But Matt Prigge, writing for Metro, argues: “There’s something intriguing about the gaping hole that is Affleck’s character, who almost never speaks and who is nevertheless the obscure object of desire of two heartbroken women. On a more immediate level, Wonder continues a project Malick began with 1973’s Badlands but only developed in this fashion with The Thin Red Line: getting inside characters’ perceptions at their most attentive, seeking to capture sensations as they’re fresh and raw.”
“It almost feels like there is no point in attempting to articulate Malick anymore,” suggests Peter Labuza: “even the closest descriptions often still fail to capture the opulence of his filmmaking.
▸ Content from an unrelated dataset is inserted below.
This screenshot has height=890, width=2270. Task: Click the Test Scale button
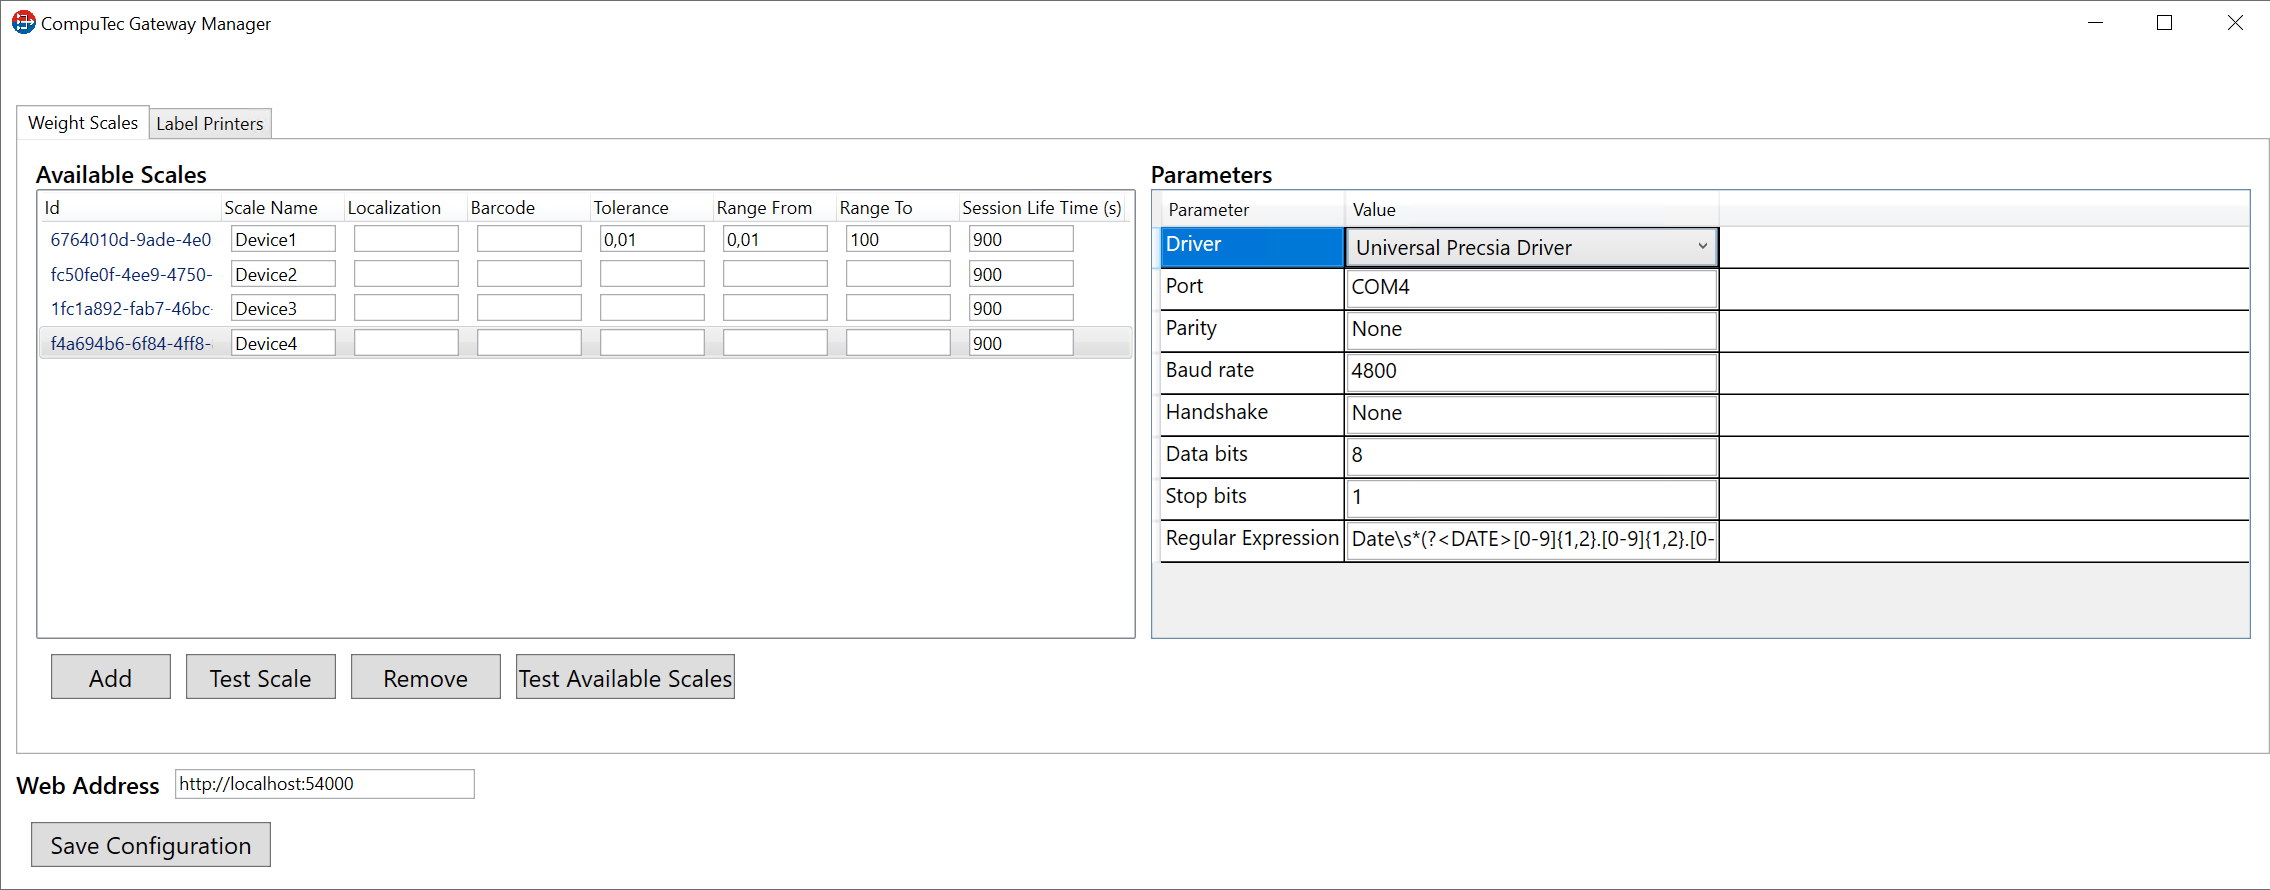(x=260, y=678)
But the one person who hasn’t questioned or described Malick’s filmmaking and philosophy is Malick himself. The often described as reclusive director—a statement that fails to see that his ‘non-statements’ are just as telling as those whose blabber appears on talk shows and Twitter—has made a new film, coming to theaters under two years after his massive project, The Tree of Life. But To the Wonder, a title filled with both richness and hidden meanings, is not an extension of that 2011 tone poem of childhood nostalgia and cosmic grandeur, but instead almost its polar opposite.”
“[T]hough the tight-lipped director may be known as a hermit and a recluse, Malick’s latest two films, The Tree of Life and To the Wonder, are remarkably autobiographical.” Forrest Wickman explains at Slate.
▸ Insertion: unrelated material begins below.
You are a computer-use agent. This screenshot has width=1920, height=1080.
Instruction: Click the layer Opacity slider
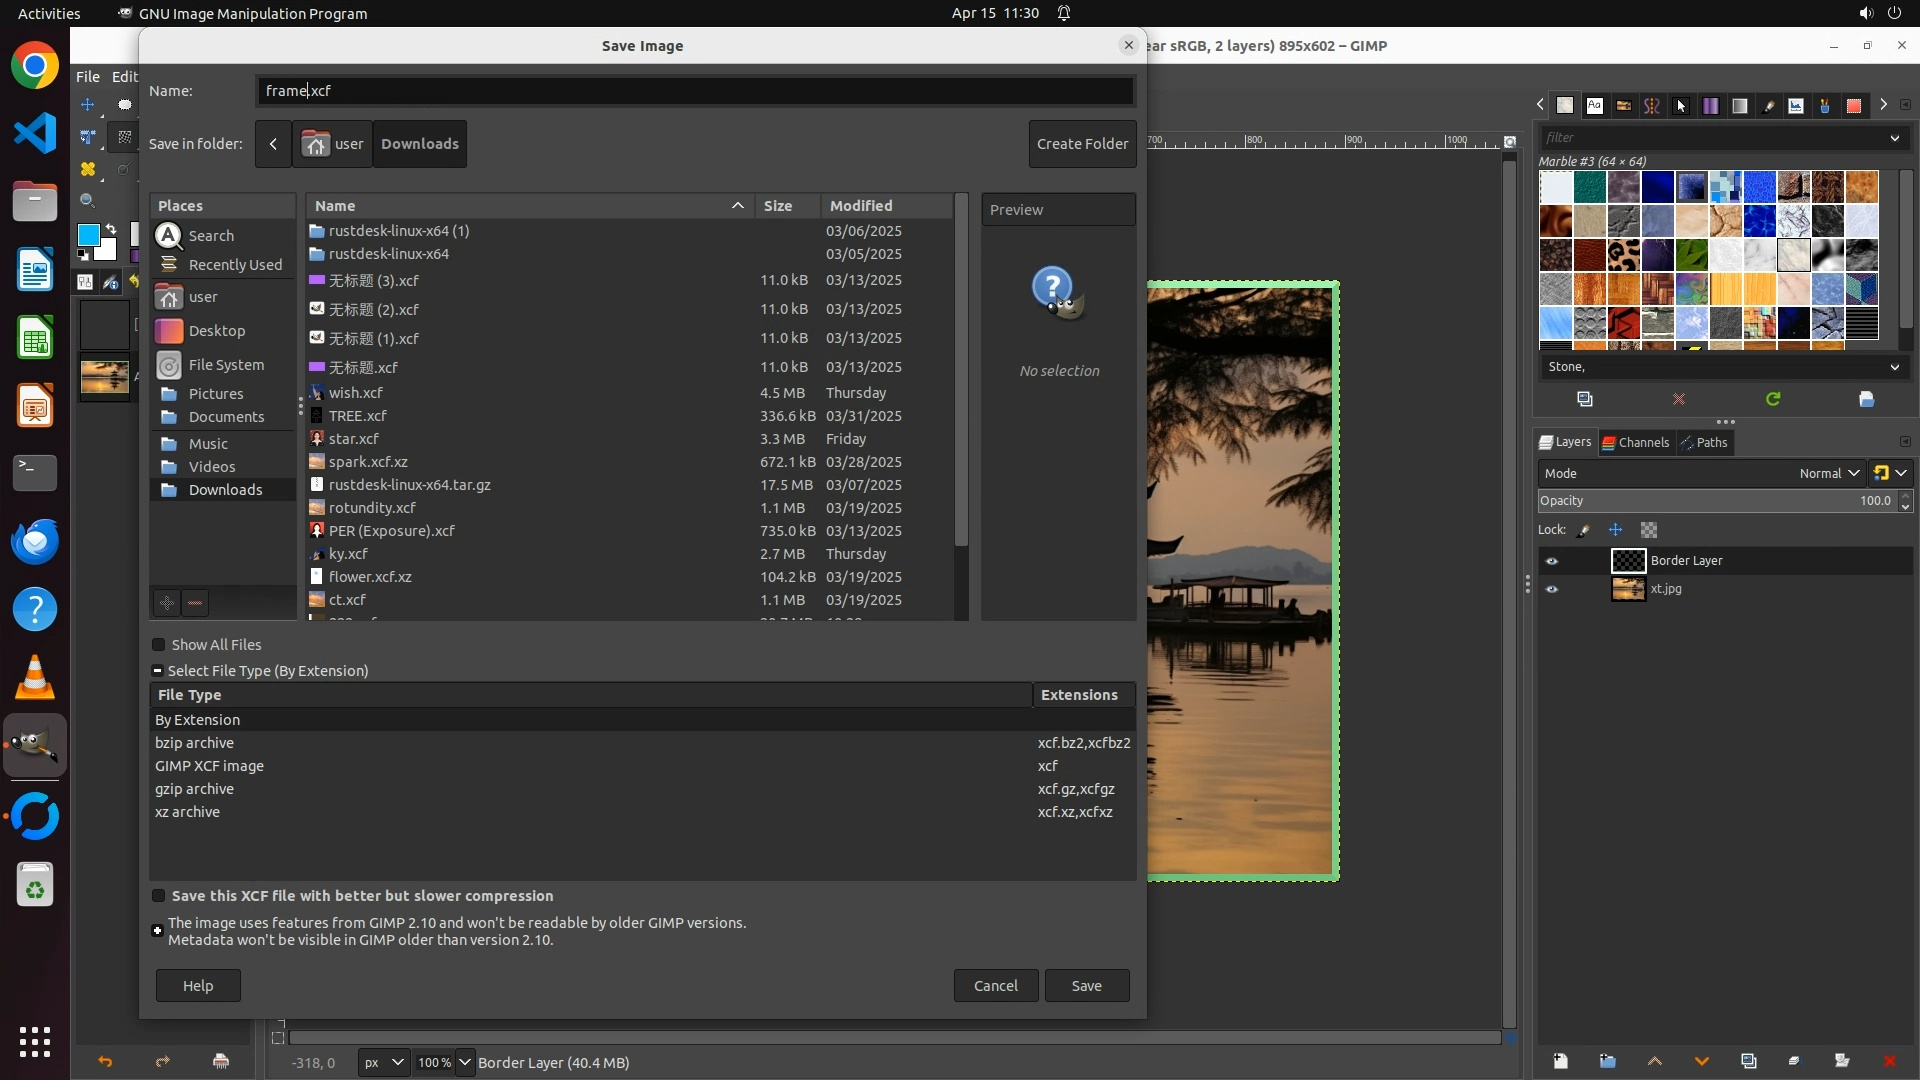[1700, 501]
Update, 4/16: For Bill Ryan, “one of the surprising things about To the Wonder is how unflinching—without quite looking squarely at the thing, if you see my distinction—it is about the damage one person acting upon their moods, who are guided by their selfish myopia, can wreak.”
Updates, 4/21: At Vulture, Bilge Ebiri has a terrific piece on the evolution of Malick’s approach to constructing his films, describing the way the camera team now moves as a single unit, listing the reading material Malick gives to his actors and editors, and pointing to his references to the work of Truffaut and Godard.
Richard Brody‘s posted another entry on To the Wonder, this one on how “Catholic iconography and Protestant ideals tangle in the American heartland.”
“It’s 116 minutes of epic languor, with each individual shot charged with some sort of sharp shock,” writes Ray Pride at Newcity Film. “Seeing the film a second time (in 35mm rather than DCP digital), it seemed as hard and sharp and precise as a diamond held lightly in a fist.”
“The gestures are familiar, but this time there’s no soul behind them,” finds Jason Bellamy. “The auteur’s trademark flourishes feel less designed for this film than leftover from previous ones. To the Wonder is Terrence Malick via Overstock.com.”
Updates, 4/29: “[B]ecause of the overtness of his directorial signatures, Malick’s tics have been primed for the picking by other filmmakers.” At Vulture, Nick Schager writes up an inventory, citing Ridley Scott, David Gordon Green, Andrew Dominik, John Hillcoat, Zack Snyder, Carlos Reygadas, and Shane Carruth.
Writing for Vice, Jarrod Shanahan argues that “Malick’s world lacks politics, the faith in human communities to solve their problems in concert. The existential trials of Malick’s characters are relegated to bourgeois melodrama by their disconnection from the social world around them. It’s only natural for them to turn to themselves, and ultimately to a fictitious God, because they lack the faith in each other. The crises of faith endemic projected on to these characters probably just reveals the director’s own. But the wonder is undeniable.”
Michael J. Anderson: “To the Wonder may not exactly match the imagistic richness and poetic myth-making of Days of Heaven, the narratological and philosophical ambitions of The Thin Red Line, or the purity and depth of romantic passion displayed within The New World. Though To the Wonder may just be lesser when judged against the impossibly competitive metric of past Malick, it is by every other standard a major and even prophetic work of an all-too-uncommon early twenty-first American art cinema. For better or for worse, Malick shows the way forward for a post-diegetic, Middle-American lyricism.”